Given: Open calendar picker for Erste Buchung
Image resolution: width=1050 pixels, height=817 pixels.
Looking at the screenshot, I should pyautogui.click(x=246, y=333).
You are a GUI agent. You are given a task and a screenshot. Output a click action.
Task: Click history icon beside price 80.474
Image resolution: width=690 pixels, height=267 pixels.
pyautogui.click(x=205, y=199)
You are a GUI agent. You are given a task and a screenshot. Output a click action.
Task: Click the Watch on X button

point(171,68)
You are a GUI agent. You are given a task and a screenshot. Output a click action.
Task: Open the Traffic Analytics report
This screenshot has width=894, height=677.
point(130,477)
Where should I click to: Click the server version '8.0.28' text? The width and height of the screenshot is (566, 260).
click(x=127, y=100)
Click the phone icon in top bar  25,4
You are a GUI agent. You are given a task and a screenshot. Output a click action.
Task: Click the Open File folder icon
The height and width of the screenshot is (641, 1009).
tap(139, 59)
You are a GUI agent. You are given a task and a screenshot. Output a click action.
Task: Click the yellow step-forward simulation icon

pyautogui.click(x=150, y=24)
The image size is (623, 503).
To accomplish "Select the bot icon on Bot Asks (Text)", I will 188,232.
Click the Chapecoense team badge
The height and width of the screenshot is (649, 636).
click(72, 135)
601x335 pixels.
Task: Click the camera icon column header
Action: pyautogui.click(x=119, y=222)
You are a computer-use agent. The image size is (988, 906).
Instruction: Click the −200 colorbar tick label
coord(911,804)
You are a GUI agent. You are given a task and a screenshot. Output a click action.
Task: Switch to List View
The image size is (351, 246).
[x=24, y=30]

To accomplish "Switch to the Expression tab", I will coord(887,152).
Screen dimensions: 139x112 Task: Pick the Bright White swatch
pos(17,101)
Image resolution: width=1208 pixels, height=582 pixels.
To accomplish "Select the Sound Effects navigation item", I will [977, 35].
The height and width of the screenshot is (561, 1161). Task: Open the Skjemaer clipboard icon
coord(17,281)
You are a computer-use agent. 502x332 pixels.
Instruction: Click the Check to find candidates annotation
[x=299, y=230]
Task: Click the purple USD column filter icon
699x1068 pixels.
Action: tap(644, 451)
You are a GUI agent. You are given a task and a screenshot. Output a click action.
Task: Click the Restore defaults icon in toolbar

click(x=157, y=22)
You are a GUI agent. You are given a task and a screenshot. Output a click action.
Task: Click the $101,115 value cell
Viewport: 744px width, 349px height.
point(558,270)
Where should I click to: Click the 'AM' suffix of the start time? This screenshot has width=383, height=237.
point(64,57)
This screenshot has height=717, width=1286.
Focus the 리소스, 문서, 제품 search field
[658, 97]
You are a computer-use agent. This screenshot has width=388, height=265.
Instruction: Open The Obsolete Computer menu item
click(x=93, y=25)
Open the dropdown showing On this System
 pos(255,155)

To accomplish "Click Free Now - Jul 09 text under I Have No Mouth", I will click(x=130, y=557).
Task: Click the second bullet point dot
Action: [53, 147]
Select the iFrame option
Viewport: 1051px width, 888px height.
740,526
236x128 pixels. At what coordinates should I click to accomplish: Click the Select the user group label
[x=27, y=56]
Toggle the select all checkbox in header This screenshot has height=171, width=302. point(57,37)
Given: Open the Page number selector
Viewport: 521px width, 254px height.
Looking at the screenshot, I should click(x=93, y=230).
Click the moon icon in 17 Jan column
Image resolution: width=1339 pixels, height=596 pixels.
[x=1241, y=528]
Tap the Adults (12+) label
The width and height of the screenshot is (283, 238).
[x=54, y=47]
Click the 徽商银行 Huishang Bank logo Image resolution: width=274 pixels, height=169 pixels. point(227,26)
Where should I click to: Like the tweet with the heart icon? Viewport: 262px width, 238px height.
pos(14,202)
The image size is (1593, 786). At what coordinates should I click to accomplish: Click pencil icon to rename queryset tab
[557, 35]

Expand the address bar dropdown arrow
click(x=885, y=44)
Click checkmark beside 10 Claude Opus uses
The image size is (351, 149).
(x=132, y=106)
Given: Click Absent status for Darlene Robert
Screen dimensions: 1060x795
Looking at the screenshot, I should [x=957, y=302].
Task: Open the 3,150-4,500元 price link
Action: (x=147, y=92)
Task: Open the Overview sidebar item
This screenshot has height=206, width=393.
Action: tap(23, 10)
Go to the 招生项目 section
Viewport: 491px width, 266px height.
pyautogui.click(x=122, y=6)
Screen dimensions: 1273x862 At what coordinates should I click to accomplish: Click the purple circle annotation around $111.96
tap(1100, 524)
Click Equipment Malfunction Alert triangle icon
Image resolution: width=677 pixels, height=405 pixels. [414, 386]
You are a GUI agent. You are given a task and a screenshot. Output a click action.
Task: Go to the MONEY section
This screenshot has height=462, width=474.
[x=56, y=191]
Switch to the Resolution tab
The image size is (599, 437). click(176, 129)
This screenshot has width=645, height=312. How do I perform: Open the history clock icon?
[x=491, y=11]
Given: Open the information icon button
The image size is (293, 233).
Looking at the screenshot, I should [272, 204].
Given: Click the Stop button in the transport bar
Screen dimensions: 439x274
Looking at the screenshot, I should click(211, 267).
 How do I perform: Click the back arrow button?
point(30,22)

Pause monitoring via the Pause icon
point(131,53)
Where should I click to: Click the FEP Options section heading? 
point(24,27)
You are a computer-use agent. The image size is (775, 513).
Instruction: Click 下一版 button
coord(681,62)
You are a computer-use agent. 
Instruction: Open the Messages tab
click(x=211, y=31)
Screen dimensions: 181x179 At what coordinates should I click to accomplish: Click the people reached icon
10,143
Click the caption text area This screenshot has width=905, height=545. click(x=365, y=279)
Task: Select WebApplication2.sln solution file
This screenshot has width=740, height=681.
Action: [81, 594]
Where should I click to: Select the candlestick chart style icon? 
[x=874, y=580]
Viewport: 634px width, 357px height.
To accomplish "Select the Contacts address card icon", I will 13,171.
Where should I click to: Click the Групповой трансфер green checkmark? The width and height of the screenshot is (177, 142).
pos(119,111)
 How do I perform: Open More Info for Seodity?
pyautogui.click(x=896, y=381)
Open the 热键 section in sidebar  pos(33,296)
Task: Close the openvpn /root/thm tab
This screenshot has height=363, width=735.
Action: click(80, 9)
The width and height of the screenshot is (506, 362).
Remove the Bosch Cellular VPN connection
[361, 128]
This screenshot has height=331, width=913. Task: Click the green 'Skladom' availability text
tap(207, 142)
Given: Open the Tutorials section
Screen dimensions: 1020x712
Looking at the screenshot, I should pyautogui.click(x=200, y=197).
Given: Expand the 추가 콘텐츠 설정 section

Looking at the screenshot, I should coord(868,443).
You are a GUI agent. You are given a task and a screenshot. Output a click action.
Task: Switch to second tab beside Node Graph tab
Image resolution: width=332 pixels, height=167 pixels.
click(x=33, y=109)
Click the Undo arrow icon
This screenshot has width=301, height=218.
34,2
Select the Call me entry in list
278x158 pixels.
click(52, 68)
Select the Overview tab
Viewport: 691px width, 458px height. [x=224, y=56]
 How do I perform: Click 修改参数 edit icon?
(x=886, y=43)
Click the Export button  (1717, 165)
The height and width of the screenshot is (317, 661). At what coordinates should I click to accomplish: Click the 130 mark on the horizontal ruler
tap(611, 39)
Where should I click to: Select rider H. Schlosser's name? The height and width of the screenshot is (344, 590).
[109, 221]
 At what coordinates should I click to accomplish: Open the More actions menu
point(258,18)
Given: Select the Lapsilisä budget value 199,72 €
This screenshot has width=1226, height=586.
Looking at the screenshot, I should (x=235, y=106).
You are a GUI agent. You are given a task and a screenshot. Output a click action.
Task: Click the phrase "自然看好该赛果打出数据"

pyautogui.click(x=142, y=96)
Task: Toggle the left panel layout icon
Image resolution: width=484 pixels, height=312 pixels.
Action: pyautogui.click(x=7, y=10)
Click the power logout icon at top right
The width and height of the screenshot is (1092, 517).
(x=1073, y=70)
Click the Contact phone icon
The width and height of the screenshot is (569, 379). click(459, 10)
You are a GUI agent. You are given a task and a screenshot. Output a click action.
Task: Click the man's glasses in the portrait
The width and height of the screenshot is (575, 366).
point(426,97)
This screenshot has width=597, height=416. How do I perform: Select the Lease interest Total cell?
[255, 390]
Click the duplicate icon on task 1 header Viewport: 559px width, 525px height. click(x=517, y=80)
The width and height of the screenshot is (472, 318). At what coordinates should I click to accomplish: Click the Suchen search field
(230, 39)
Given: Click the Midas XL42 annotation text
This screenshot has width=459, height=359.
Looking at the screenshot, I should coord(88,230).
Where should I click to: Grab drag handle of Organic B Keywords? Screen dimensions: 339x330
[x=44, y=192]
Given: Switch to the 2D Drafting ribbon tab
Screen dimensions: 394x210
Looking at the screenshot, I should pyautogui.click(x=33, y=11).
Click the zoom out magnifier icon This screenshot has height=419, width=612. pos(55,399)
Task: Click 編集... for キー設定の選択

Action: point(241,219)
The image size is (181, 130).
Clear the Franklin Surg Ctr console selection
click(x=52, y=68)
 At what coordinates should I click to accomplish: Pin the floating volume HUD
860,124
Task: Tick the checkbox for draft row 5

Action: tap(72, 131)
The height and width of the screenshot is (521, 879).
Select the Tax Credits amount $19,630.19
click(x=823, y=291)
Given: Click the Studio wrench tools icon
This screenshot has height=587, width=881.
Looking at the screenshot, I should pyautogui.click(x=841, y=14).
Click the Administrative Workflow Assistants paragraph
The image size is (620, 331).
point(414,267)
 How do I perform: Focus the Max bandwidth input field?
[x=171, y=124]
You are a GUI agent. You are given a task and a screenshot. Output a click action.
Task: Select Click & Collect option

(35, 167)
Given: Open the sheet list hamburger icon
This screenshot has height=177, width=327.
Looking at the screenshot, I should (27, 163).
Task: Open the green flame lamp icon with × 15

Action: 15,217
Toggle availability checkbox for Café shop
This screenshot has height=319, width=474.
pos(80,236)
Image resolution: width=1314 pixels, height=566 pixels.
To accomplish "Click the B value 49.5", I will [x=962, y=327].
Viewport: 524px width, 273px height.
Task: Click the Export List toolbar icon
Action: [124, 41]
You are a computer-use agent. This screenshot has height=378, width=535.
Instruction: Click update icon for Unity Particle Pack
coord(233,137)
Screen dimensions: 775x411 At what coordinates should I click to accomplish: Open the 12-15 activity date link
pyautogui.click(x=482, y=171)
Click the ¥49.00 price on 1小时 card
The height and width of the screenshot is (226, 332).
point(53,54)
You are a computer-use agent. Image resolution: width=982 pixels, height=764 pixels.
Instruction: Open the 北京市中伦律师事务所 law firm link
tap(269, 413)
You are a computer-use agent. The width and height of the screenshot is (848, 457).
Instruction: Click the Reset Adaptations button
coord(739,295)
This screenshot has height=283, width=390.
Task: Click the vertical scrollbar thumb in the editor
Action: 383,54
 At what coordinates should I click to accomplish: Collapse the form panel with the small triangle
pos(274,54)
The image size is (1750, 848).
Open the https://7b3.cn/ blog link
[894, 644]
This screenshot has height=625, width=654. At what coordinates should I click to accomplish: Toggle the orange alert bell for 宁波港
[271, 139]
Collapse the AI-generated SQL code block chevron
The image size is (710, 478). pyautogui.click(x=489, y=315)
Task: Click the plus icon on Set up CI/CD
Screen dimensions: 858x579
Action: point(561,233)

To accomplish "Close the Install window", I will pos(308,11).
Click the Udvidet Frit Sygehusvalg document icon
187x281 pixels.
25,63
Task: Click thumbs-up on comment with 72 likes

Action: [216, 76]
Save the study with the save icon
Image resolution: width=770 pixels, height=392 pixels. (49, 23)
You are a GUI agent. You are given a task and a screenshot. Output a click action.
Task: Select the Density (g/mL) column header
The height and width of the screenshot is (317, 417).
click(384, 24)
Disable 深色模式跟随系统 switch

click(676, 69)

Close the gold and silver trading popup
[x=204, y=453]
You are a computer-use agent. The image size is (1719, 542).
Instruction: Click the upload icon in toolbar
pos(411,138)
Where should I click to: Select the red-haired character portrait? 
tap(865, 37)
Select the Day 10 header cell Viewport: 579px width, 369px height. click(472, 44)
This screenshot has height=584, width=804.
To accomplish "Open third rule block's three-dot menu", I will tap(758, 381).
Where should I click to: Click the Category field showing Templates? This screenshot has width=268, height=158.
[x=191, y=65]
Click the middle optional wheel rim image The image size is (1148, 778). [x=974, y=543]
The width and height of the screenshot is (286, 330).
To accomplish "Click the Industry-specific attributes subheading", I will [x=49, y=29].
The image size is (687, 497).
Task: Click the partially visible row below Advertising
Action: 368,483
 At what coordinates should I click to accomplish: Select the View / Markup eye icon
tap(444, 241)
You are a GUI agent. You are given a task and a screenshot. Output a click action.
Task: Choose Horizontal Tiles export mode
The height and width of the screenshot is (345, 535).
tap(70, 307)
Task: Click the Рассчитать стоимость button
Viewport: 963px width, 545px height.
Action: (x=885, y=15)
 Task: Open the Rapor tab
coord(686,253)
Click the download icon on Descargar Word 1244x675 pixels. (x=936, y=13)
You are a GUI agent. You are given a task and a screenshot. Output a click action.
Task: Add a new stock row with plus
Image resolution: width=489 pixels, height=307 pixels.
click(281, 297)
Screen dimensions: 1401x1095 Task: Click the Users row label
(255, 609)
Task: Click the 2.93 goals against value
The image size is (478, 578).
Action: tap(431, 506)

+ + +

After locating the line with "Task: Tick the checkbox for draft row 5" in the material above, return it and each line after it exactly, ending at the line with "Given: Open the sheet list hamburger icon".

## RESULT OF THIS EXERCISE
Task: Tick the checkbox for draft row 5

Action: tap(72, 131)
The height and width of the screenshot is (521, 879).
Select the Tax Credits amount $19,630.19
click(x=823, y=291)
Given: Click the Studio wrench tools icon
This screenshot has height=587, width=881.
Looking at the screenshot, I should pyautogui.click(x=841, y=14).
Click the Administrative Workflow Assistants paragraph
The image size is (620, 331).
point(414,267)
 How do I perform: Focus the Max bandwidth input field?
[x=171, y=124]
You are a GUI agent. You are given a task and a screenshot. Output a click action.
Task: Select Click & Collect option

(35, 167)
Given: Open the sheet list hamburger icon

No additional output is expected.